Houston, we have a Parker!
Newly elected out lesbian mayor Annise Parker proudly carries a “D” behind her name—and she bravely does so in a state where some talk secession and nearly everyone packs heat.
In celebrating Da Diva Mayor’s victory at brunch with the Gay and Lesbian Victory Fund, you can drop that “d” from fund, because for three suspended hours on a recent Sunday, it wasn’t about the Fund. It was about fun.
In a world full of homophobic hostility trotted out at Texas Tea Parties, we must celebrate with vigor our victories. And deep in the heart of crimson red Texas recently came some euphoric news. Houston, we have a Parker!
And Parker has a sidekick. Houston Councilwoman Sue Lovell chaired her campaign—and fortunately rose from her chair at the Mayflower and treated the 700 plus assembled guests to the most heartwarming, guffaw-inducing introductions ever delivered. How in the world these two got anything done—much less shattered the Sappho glass ceiling—is a mystery. One can only imagine this lezzie Lucy and Ethel duo (aping Thelma and Louise) howlin’ and chucklin’ across the 650 square miles that is Houston, Texas.

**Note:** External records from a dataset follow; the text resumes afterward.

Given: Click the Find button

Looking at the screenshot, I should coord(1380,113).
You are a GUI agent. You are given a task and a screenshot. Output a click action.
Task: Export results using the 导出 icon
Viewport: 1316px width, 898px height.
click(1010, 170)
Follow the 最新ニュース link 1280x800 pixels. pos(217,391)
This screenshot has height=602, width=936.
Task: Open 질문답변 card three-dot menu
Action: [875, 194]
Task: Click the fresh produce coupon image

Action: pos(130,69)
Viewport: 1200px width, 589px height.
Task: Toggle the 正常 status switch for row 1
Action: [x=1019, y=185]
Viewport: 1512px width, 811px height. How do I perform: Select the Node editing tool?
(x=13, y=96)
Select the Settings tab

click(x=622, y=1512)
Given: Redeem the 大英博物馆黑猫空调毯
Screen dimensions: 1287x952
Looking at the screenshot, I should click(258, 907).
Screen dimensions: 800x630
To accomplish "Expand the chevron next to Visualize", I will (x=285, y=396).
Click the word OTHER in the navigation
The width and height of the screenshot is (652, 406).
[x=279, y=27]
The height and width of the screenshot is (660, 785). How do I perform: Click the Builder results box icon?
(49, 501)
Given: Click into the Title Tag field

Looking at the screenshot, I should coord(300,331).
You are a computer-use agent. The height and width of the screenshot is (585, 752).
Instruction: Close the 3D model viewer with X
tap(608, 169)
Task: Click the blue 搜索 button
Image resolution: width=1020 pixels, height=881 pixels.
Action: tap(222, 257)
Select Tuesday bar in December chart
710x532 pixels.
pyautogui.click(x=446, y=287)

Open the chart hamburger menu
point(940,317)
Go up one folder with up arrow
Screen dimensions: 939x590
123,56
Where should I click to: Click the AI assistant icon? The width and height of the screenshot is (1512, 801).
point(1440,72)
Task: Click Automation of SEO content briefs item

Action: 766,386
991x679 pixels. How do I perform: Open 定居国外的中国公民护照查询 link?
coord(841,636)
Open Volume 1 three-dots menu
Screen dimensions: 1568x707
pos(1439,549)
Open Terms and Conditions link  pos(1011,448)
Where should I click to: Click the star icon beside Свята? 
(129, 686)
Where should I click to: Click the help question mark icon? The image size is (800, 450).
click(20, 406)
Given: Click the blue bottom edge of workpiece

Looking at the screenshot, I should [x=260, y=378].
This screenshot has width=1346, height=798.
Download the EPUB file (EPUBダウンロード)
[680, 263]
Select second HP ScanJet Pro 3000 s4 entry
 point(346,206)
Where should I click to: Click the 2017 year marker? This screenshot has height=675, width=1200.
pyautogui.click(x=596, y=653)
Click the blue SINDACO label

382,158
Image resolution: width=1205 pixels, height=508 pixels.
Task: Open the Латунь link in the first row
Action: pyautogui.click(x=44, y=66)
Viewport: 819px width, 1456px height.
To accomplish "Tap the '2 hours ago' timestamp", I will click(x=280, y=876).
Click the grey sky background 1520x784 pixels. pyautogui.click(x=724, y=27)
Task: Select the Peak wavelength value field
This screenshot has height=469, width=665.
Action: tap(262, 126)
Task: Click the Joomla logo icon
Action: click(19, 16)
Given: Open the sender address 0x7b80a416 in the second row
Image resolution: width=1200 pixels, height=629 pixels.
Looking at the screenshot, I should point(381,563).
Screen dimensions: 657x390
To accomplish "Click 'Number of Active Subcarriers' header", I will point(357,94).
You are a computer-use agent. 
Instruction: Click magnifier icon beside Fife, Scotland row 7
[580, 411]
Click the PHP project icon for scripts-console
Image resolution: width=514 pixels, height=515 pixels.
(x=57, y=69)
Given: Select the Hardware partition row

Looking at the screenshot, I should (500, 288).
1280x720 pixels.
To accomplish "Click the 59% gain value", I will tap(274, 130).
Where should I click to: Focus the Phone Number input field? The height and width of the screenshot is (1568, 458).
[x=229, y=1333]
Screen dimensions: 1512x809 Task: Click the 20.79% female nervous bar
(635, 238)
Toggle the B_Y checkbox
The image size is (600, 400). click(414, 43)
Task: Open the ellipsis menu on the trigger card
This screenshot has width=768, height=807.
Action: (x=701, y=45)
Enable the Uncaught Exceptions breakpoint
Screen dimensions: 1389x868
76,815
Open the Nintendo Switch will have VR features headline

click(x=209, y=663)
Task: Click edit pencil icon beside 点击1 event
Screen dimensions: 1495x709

It’s obvious that Lovell is equal parts of former Texas governor Ann Richards and columnist Molly Ivins—and pity the redneck that crosses this pink panther. Her delivery was brilliant, her wit outmatched, and her campaign stories priceless. It seems that during the election, no matter what the issue and no matter how high the stakes, some people boiled it down to two things: lipstick and eyeshadow. Why couldn’t the candidate wear more of each?
Leave it to Texas, where many women truly believe that they are ornaments put on earth for men’s pleasure. And leave it to this campaign to have Sue Lovell field those calls. Mame had Vera. Parker has Lovell. She’s the whole package. She has it all. Well, everything but lipstick and eyeshadow anyway.
The mayor began her remarks by saying she always hated to “follow” Sue. And as spot-on as that observation was, the mayor delivered inspiration. In spades. Her message of the importance that we support “our” candidates was heartfelt and timely. When times were the toughest and they were throwing everything but the kitchen sink at her, she knew that we of the Victory Fund were with her—and that deep in her heart, Texans would become famous for more than a State Fair. They would actually be fair.
So for women who “learned the truth at 17 that love was meant for beauty queens and high school girls with clear skin smiles who would marry young and then retire” these two ballsy broads have each found partners and gotten a lesbian elected mayor of the fourth largest city in America.
Ponder that for a moment. The top three blue bastions of New York, Chicago, and L.A. have women in comfortable shoes and men light of loafer in various supporting roles— but no mayors. Thanks to the Victory Fund, we are knocking on mansion doors nationwide—but to pick off a state full of pick-up trucks is to pick up a victory with a capital V. And—irony of ironies—they told the story to a room predominately full of men who know lipstick and eyeshadow.
As the evening continued, D. C. Councilman David Catania was introduced by mayoral candidate Vincent Gray. David’s commitment to children’s health dwarfs even his obvious big victory on gay marriage. If you want to walk down the same aisle that Newt’s walked three times, Rudy three, and Karl Rove twice—thank David Catania. If you’re happy to know children are healthy—thank him again.
Next on stage: Barney Frank needs no introduction. An iron for his clothes, yes. But not an introduction. He talked about conservatives alleging that hate crimes were “thought crimes” and came to the conclusion that you can still call him a “fag” (but he wouldn’t recommend it if you’re testifying to his banking committee.) We love us some Barney.
But, for me, brunch belonged to the broads. Because a state like Texas, that deifies football with the hit TV series Friday Night Lights can dole out Monday through Thursday slights to its gay misfits. The citizens of Houston set that aside and elected Mayor Parker. So, ten-gallon hats off to Chuck Wolfe and to the Victory Fund.
Houston, you’ve got a Parker. And a Lovell. And with or without lipstick—you are one lucky lone star city.